Le Premier ministre israélien Benjamin Netanyahu a accusé lundi la communauté internationale « d’hypocrisie » sur l’Iran, lors d’une conférence de presse au port d’Eilat où a été déchargé le cargo arraisonné la semaine dernière par la marine israélienne.

« Tout cela est une farce », a affirmé la porte-parole du ministère iranien des Affaires étrangères, Marzieh Afkham.
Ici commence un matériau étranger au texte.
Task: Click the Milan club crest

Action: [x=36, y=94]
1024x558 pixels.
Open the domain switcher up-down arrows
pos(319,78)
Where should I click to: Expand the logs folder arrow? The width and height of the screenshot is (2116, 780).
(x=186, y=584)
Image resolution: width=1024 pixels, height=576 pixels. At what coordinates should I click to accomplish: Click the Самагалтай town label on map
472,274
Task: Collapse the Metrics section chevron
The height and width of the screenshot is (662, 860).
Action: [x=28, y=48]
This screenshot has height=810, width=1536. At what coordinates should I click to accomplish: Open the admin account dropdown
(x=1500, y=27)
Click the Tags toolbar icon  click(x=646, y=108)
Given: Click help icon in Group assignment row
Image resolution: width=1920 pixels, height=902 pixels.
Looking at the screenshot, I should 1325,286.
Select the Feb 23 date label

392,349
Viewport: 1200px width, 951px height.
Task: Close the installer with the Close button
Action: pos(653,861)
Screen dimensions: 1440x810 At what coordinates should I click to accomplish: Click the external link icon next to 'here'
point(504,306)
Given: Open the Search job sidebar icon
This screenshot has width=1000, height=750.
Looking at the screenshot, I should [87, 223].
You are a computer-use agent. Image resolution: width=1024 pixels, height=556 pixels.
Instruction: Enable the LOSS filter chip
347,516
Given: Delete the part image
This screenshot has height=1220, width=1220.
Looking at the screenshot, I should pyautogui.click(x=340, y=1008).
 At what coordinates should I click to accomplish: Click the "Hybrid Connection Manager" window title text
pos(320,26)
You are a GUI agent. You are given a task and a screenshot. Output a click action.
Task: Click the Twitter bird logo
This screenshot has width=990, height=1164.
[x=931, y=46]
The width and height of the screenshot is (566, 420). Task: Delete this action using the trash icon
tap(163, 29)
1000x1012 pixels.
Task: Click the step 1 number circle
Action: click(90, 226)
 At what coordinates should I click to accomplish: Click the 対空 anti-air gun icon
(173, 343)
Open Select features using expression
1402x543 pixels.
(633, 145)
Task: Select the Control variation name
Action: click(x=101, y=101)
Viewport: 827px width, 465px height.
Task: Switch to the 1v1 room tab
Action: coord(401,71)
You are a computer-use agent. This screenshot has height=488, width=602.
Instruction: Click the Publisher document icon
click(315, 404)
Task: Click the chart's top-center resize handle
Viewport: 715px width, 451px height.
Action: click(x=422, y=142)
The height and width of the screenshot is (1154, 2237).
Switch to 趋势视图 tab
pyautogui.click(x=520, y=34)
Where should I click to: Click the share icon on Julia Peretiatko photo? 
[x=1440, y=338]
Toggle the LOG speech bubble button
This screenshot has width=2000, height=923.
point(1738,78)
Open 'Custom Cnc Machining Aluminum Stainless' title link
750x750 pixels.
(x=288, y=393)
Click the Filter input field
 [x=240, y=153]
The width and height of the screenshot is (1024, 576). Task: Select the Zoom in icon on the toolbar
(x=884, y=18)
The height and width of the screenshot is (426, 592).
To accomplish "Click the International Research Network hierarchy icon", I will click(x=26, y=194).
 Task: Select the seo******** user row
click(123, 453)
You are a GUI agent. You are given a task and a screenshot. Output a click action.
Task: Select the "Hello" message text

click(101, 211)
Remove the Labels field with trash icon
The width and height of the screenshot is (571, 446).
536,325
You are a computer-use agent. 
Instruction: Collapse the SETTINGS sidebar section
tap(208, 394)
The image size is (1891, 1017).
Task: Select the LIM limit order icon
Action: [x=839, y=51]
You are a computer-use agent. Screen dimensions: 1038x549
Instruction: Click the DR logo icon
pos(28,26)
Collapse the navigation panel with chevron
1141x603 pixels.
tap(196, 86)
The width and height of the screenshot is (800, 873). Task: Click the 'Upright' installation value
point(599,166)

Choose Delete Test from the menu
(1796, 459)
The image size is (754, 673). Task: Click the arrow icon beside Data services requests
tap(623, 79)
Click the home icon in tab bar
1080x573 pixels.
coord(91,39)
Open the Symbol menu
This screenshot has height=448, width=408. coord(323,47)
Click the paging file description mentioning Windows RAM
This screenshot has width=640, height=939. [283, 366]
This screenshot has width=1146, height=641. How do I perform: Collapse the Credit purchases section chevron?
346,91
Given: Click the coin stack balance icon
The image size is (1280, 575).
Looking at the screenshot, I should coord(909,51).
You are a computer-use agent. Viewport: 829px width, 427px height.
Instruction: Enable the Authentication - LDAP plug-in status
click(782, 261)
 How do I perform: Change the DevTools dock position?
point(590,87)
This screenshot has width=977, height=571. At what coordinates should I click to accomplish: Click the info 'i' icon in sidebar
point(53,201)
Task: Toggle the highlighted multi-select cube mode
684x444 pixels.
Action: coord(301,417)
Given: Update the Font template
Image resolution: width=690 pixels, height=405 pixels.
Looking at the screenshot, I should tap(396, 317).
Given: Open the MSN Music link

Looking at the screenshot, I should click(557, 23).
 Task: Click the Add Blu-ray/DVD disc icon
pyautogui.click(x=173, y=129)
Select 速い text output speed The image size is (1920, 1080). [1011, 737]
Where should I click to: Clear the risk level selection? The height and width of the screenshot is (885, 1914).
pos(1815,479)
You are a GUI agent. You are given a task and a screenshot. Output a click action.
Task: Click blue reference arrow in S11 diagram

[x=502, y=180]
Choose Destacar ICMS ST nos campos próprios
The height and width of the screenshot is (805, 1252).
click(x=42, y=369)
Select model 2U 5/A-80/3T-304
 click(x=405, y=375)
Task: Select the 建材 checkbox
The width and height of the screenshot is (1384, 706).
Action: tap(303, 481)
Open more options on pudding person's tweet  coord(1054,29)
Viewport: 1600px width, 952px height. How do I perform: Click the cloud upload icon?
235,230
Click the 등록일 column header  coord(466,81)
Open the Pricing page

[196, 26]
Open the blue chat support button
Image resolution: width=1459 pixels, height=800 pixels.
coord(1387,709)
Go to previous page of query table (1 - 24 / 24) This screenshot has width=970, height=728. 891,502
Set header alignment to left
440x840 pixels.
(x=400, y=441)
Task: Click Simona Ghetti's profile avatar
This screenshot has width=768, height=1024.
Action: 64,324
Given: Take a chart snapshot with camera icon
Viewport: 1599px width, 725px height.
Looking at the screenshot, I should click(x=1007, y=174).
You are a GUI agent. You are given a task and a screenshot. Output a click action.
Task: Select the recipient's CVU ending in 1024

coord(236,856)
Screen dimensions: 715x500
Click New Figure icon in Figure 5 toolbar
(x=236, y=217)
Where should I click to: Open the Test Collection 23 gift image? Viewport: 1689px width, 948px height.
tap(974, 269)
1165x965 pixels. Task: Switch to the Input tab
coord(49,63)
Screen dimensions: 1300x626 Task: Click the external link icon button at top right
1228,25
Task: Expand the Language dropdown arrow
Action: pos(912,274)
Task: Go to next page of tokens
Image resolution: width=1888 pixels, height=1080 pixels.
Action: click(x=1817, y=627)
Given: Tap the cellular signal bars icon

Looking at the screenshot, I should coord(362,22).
Ces accusations « coïncident avec la réunion [du principal lobby pro-israélien en Amérique] AIPAC aux Etats-Unis et alors que les relations de l’Iran avec différents pays s’améliorent ».

Les relations entre Téhéran et Washington « inquiètent » Israël et l’ont poussé à « utiliser sa tactique habituelle », a-t-elle dit, en allusion à un début de détente entre l’Iran et les Etats-Unis à la faveur des négociations sur le dossier nucléaire iranien.

Le bateau transportait notamment 40 roquettes M-302, d’une portée allant de 90 à 160 km, selon l’armée israélienne.

Fabriquées en Syrie, elles auraient transité par l’Iran avant d’être chargées sur le navire pour des groupes armées palestiniens de Gaza.

Lundi, Benjamin Netanyahu s’en est pris spécifiquement à la chef de la diplomatie européenne, Catherine Ashton, qui avait rencontré la veille les principaux dirigeants iraniens lors d’une première visite à Téhéran.

Il a également appelé la communauté internationale à « se réveiller et empêcher l’Iran de développer ses capacités à se doter de l’arme nucléaire ».

L’Occident et Israël soupçonnent la République islamique de vouloir se doter de la bombe atomique sous couvert d’un programme nucléaire civil, ce qu’elle dément fermement.

L’Iran et les grandes puissances ont conclu un accord, entré en application le 20 janvier, gelant pour six mois certaine activités nucléaires sensibles en échange de la levée d’une partie des sanctions occidentales.

Les deux parties se retrouvent le 17 mars à Vienne pour tenter de conclure un accord définitif, qui mettrait fin à plus de dix ans de crise.